You’ve probably seen headlines like these in the last year or two:
- Wall Street Journal: “Even Harvard M.B.A.s Are Struggling to Land Jobs.”
- Fortune Magazine: “Delta’s struggles with the airport lounge and the angst of the upper middle class in the age of ‘elite overproduction,’ explained.”
- From El Pais: “Luxury isn’t what it used to be: What’s happening to the world’s most exclusive brands?”
It’s an easy enough problem to understand. We’ve gotten really good at creating elites. We’re not that good at creating economies to sustain them.
But it’s not just MBA’s, frequent fliers and $7,000 handbag makers. Every business faces this problem.
Too many cars, not enough drivers.
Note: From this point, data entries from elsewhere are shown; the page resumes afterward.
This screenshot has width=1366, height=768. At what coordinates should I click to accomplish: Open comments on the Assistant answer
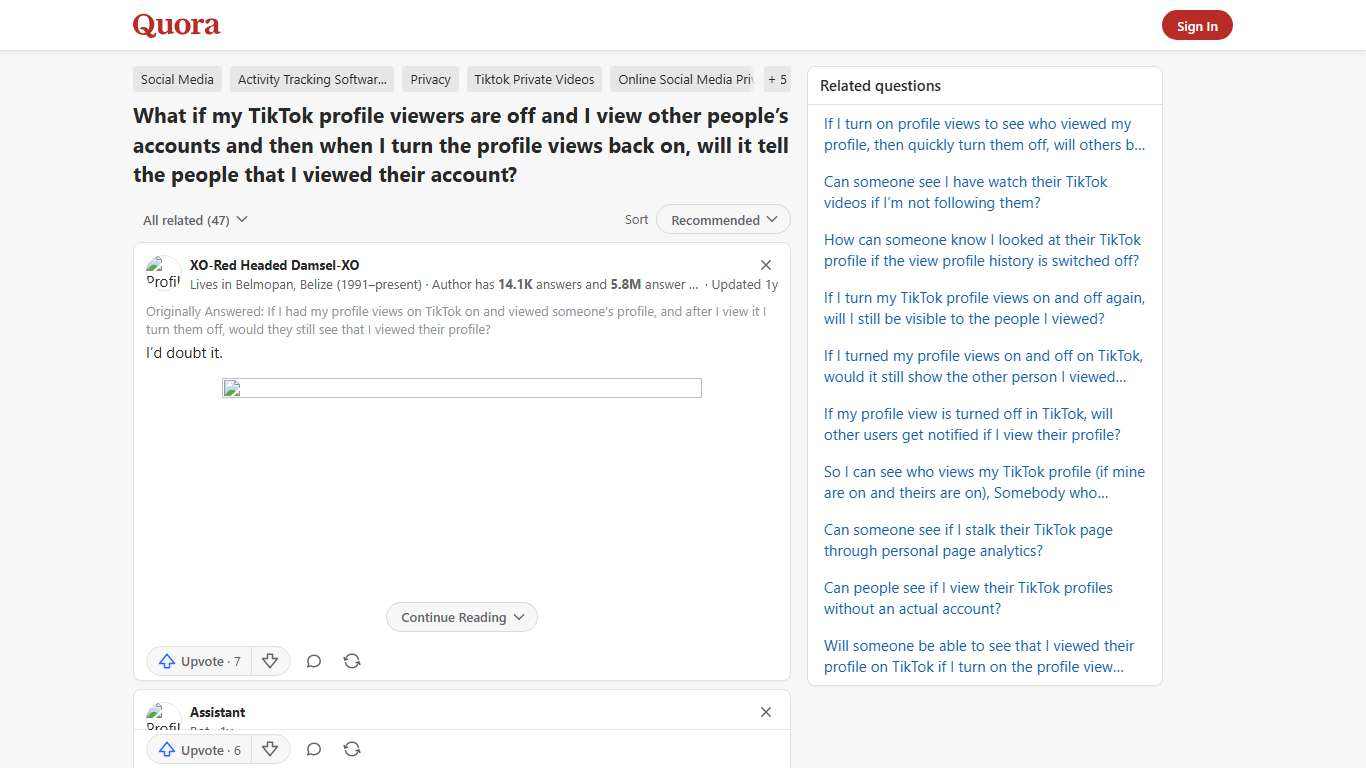[313, 749]
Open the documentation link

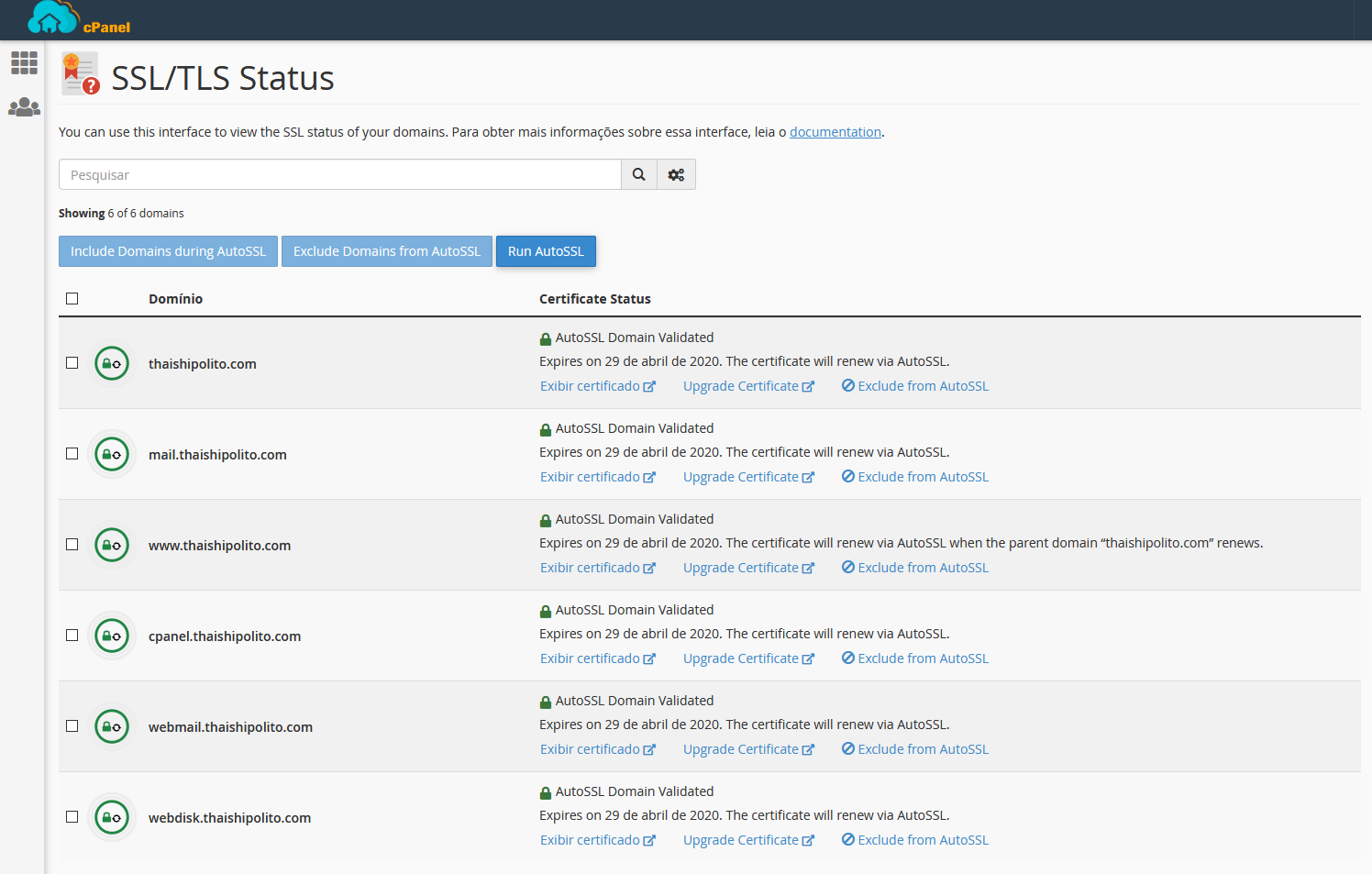pyautogui.click(x=835, y=132)
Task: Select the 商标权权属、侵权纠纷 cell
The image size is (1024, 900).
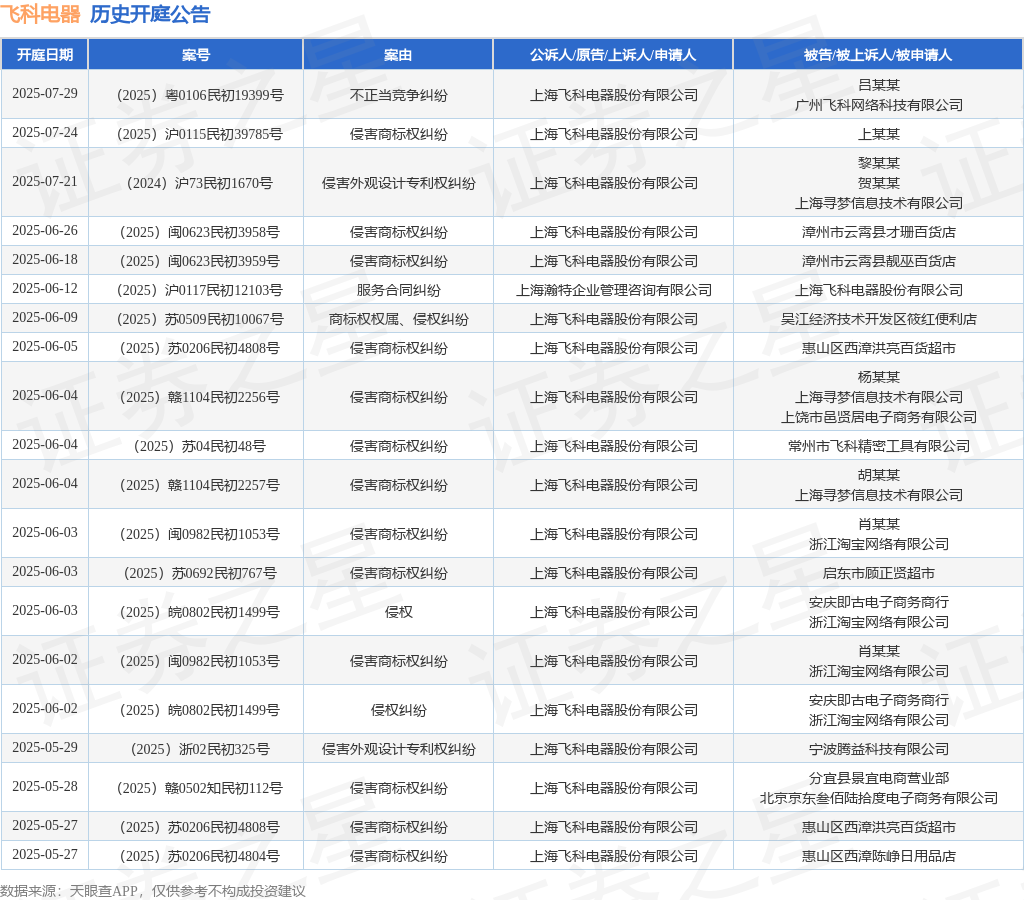Action: point(398,319)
Too many art galleries, not enough collectors. Too many restaurants, not enough diners. And on and on.
We live in a world of oversupply where most markets are standing-room-only.
And that’s before we factor in what AI might do.
The good news is, you probably already know this, and if you’ve been smart, you’ve already been making a plan.
What’s the plan?
The same plan we’ve been making for countless millennia: “When others zig, zag.”
Or, to quote Satya Nadella when he took over as Microsoft’s CEO back in 2014: “What the world rewards most is innovation.”
It’s true of course. The trouble is, innovation is not a thing, it’s just the product of other things. We can’t just pop into Innovations-R-Us and order it by the yard.
Innovation is something that only comes after the real work is done. And the real work is creativity which is upstream from innovation. Always.
A lot of people in business cringe at the word, “creativity.”
It’s vague, it’s overused, it’s a word more often associated with flakey artsy types than hard-nose movers and shakers trying to get things done.
But it doesn’t matter if you dislike the word or not, you’re basically dead without it.
Which means you need to build a culture that knows how to harness it to your advantage.
Even if AI becomes more creative than us one day, at least in the idea generation department, we still have to know what to do with all that creativity.
And have teams that know which three ideas out of 10,000 actually matter.
So yes we can debate whether creativity belongs in quarterly reports, but it’s far more strategic to focus on building organizations that know how to harness it.